Word and item location data
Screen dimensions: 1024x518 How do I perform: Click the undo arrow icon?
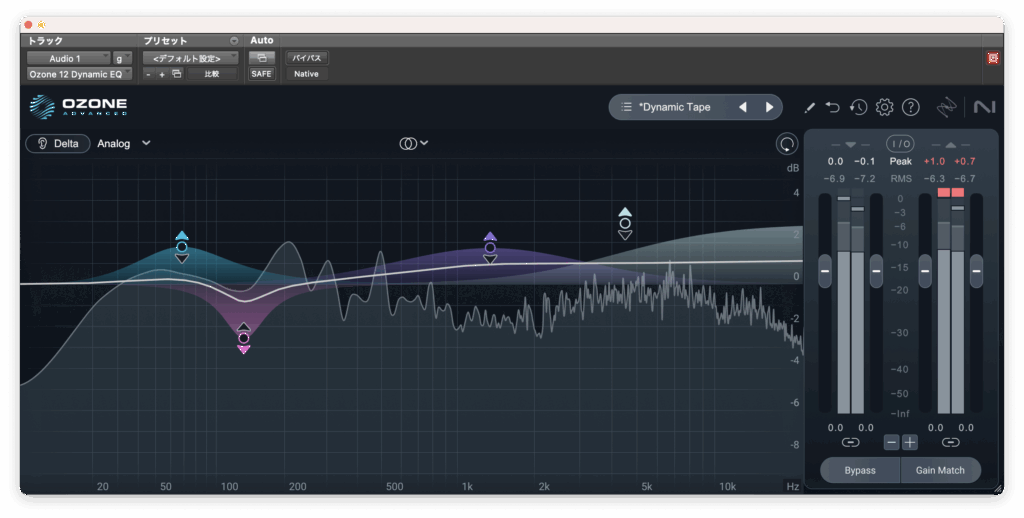click(x=833, y=107)
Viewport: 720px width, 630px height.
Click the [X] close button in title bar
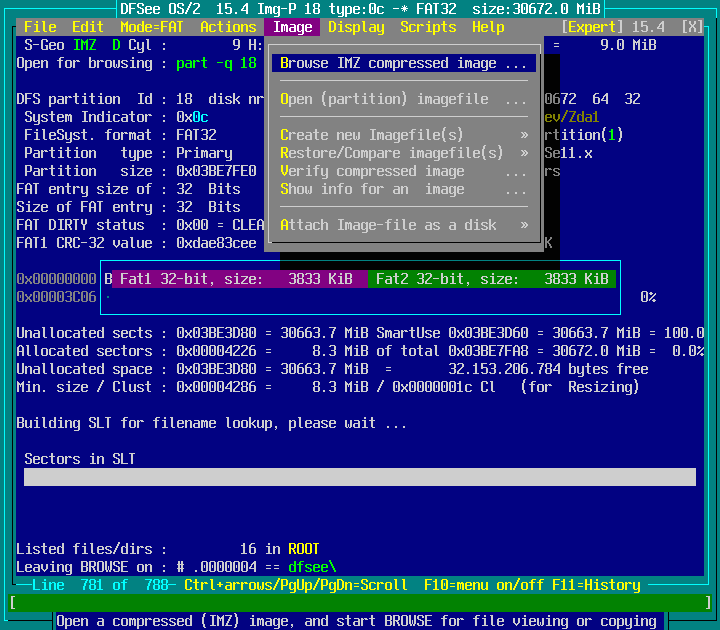coord(692,27)
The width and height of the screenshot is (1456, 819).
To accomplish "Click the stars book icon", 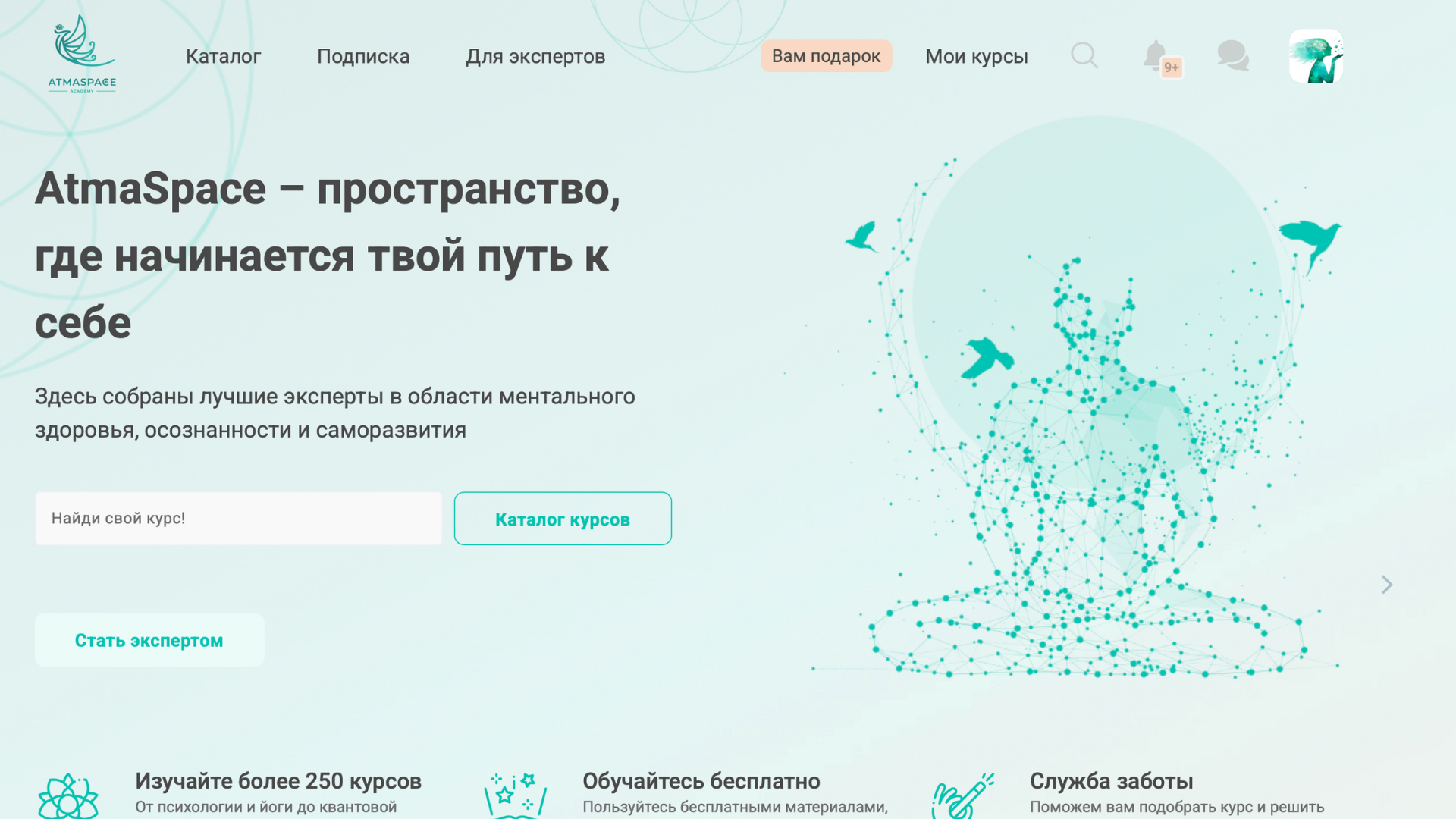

**Task**
Convert the entries above into a Markdown table with a column named No. for the row number and a column named Text for the line, skipping any blank lines. Leave the pictures out of the answer.

**Exercise output**
| No. | Text |
|---|---|
| 1 | Screen dimensions: 1024x518 How do I perform: Click the undo arrow icon? |
| 2 | click(x=833, y=107) |
| 3 | Viewport: 720px width, 630px height. |
| 4 | Click the [X] close button in title bar |
| 5 | coord(692,27) |
| 6 | The width and height of the screenshot is (1456, 819). |
| 7 | To accomplish "Click the stars book icon",  |